A clearer understanding of the mechanisms of action of youth anxiety treatment may also help to inform theory-driven selection of potential moderators (Baron & Kenny, 1986), although to date few consistent mediators of treatment response have been identified (Carper, Makover, & Kendall, 2018). For example, the theory of inhibitory learning posits that exposure efficacy rests in part on expectancy violations (Craske, Treanor, Conway, Zbozinek, & Vervliet, 2014). If this is the case, then contrast avoidance (Newman & Llera, 2011) may be a potential moderator of interest, if a tendency towards avoiding contrasts hampers the occurrence of expectancy violations during exposure treatments. Process variables (e.g., alliance) may also be important mediators to consider when generating hypotheses regarding moderator variables.

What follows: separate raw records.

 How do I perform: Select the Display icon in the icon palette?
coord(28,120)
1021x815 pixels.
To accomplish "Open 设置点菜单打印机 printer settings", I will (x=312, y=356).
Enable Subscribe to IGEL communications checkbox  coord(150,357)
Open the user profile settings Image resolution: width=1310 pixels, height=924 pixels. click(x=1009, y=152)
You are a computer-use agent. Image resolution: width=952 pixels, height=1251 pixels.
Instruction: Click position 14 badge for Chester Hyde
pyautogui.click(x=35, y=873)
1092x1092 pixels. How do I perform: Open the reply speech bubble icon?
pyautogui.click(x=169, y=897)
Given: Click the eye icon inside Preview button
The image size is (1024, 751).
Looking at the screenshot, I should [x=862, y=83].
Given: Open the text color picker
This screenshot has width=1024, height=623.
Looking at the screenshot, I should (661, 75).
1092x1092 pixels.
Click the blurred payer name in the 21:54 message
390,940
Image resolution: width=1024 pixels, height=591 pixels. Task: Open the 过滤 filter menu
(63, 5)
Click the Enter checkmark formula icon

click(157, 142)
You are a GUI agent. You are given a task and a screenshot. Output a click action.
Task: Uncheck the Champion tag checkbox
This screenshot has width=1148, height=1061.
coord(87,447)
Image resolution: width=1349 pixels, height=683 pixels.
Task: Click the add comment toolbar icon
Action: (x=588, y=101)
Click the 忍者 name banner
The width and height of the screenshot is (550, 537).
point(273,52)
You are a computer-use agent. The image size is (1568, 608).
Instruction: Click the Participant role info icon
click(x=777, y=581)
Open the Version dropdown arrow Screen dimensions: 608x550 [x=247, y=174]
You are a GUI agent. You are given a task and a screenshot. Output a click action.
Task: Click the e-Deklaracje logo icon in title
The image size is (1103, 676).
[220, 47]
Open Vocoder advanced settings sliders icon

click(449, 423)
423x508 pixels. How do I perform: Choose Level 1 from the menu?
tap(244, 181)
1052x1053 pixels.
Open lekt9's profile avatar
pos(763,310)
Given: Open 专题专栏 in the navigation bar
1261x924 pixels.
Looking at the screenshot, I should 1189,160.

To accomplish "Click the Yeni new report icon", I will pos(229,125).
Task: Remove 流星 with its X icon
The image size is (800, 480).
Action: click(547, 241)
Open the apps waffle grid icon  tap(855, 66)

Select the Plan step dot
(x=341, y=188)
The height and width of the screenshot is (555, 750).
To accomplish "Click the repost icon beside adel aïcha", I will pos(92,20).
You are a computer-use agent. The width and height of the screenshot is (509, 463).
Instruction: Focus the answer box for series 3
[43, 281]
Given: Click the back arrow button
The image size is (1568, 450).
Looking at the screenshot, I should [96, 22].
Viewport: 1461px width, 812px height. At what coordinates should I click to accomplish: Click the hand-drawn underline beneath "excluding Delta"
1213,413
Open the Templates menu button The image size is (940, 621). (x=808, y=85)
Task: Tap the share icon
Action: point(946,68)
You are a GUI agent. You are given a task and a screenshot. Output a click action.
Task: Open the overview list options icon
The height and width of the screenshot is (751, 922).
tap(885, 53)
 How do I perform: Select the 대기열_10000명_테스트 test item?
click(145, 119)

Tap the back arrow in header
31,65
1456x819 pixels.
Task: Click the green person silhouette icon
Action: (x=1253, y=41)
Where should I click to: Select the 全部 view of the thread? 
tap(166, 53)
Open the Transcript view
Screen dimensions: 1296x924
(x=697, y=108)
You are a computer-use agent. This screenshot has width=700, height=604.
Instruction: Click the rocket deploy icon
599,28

Other measurement considerations warrant attention. Moderation findings were often inconsistent across informants and different outcome measures (i.e., functional outcomes compared to symptom measures). Decisions about informant selection should be clearly discussed in moderation analyses. For example, youth depressive symptoms are a fairly consistent predictor of treatment response (Berman et al., 2000; Crawley et al., 2008), although it appears that self-reported depressive symptoms may be more informative in predicting response than other informant reports (O’Neil & Kendall, 2012). Moderators were also more frequently identified when examining functional outcomes compared to symptom reduction. Future studies should be sure to examine the relationship between potential moderators and these kinds of real-world outcomes, and to explicitly outline theories underlying informant and outcome measure selections. Pre-registration will also be helpful in this case, to resist the temptation towards “outcome/informant switching” in the frustrating search for significant moderators.

Conclusion

There are few consistent conclusions that can be drawn from the literature on group-level moderators of youth anxiety treatments, despite decades of research on the topic. To date, a clear and replicable pattern of moderator variables has not emerged, with inconsistent results across informants, measures and studies. Even if such a pattern had emerged, it is unclear whether findings at the group-level would have clinical utility for individual clients (i.e., if moderation processes are ergodic). The variables examined have primarily focused on readily available demographic and symptom information, with a limited focus on underlying theory. Just as often, moderators have been examined in isolation, which belies the reality that any single individual presents with multiple characteristics that likely interact to influence treatment response. Consistent with the reported findings, it is possible that results suggest comparable efficacy of youth anxiety treatments across a range of demographic and symptom presentations. However, given the fact that a portion of youth do not respond to current anxiety treatments, additional work is needed to better clarify which treatments work for whom and to move the field closer to personalized treatment assignment decisions.

Footnotes

1

Although moderation refers to interaction, several studies are included in this review that establish moderation via chi square analyses. These studies were included given the limited number of findings reported in the literature.

2

This special issue focuses on youth with anxiety disorders. Consistent with the DSM-5, studies including youth with obsessive compulsive disorder are not reviewed, although OCD is a relevant anxiety disorder and reviews can be found elsewhere (e.g., McGuire et al., 2015; Turner, O’Gorman, Nair, & O’Kearney, 2018).